Stored records -
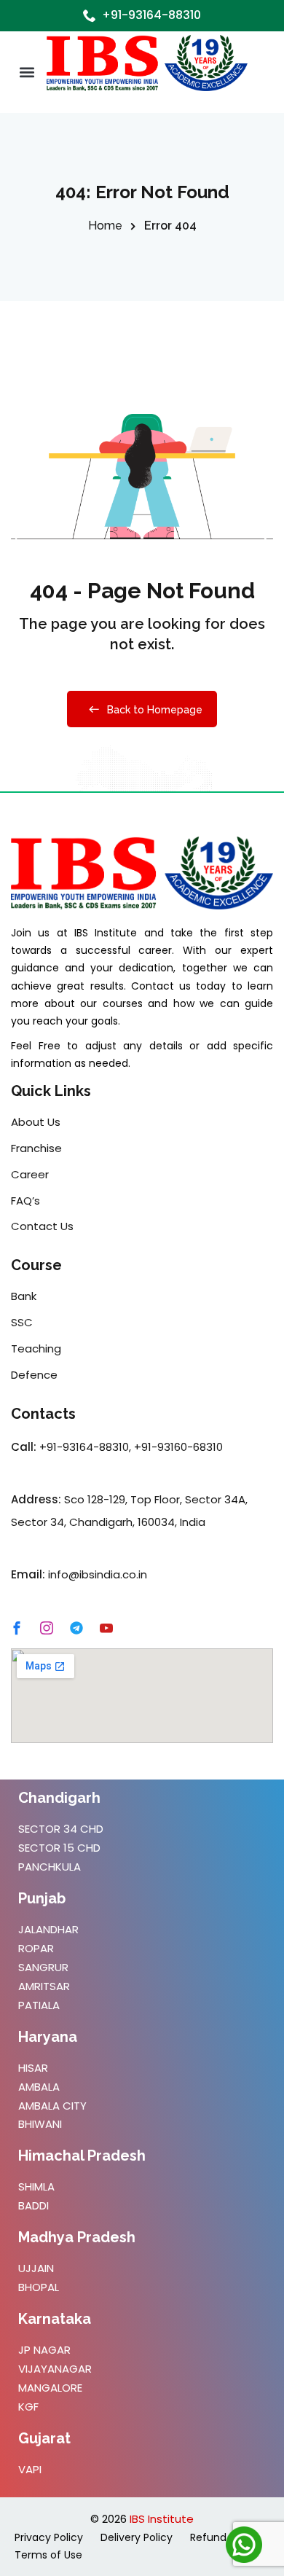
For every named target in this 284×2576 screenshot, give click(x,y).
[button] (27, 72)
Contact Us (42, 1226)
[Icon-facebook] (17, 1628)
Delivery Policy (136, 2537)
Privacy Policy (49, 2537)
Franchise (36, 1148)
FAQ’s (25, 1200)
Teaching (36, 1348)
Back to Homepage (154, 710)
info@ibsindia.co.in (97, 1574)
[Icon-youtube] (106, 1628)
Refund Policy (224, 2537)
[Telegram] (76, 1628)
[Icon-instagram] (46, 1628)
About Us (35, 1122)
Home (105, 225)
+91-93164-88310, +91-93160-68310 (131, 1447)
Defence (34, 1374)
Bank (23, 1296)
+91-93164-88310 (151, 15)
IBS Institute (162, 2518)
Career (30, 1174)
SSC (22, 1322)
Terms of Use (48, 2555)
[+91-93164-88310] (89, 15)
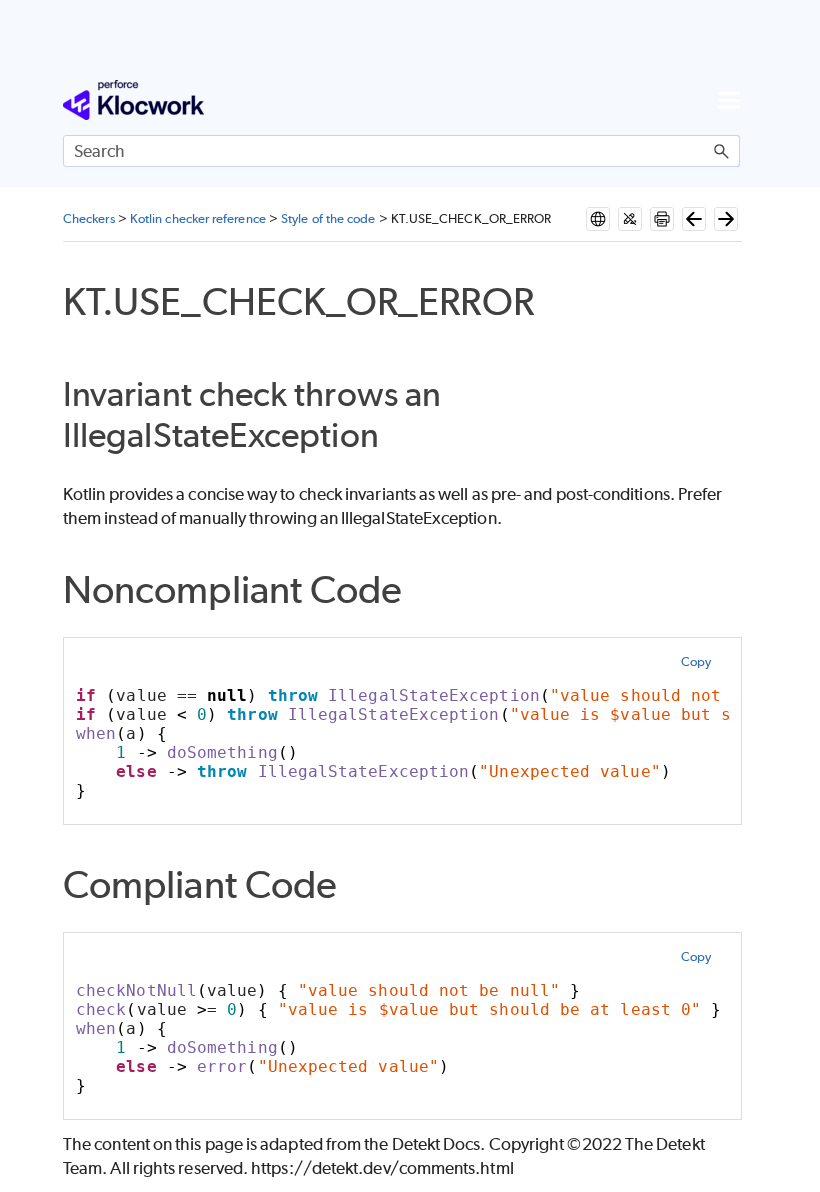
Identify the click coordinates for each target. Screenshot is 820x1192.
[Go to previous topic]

Exercise prompt -
Tally the lines of the entries that carry the word "Icon" and say only that number.

Response for this exercise -
3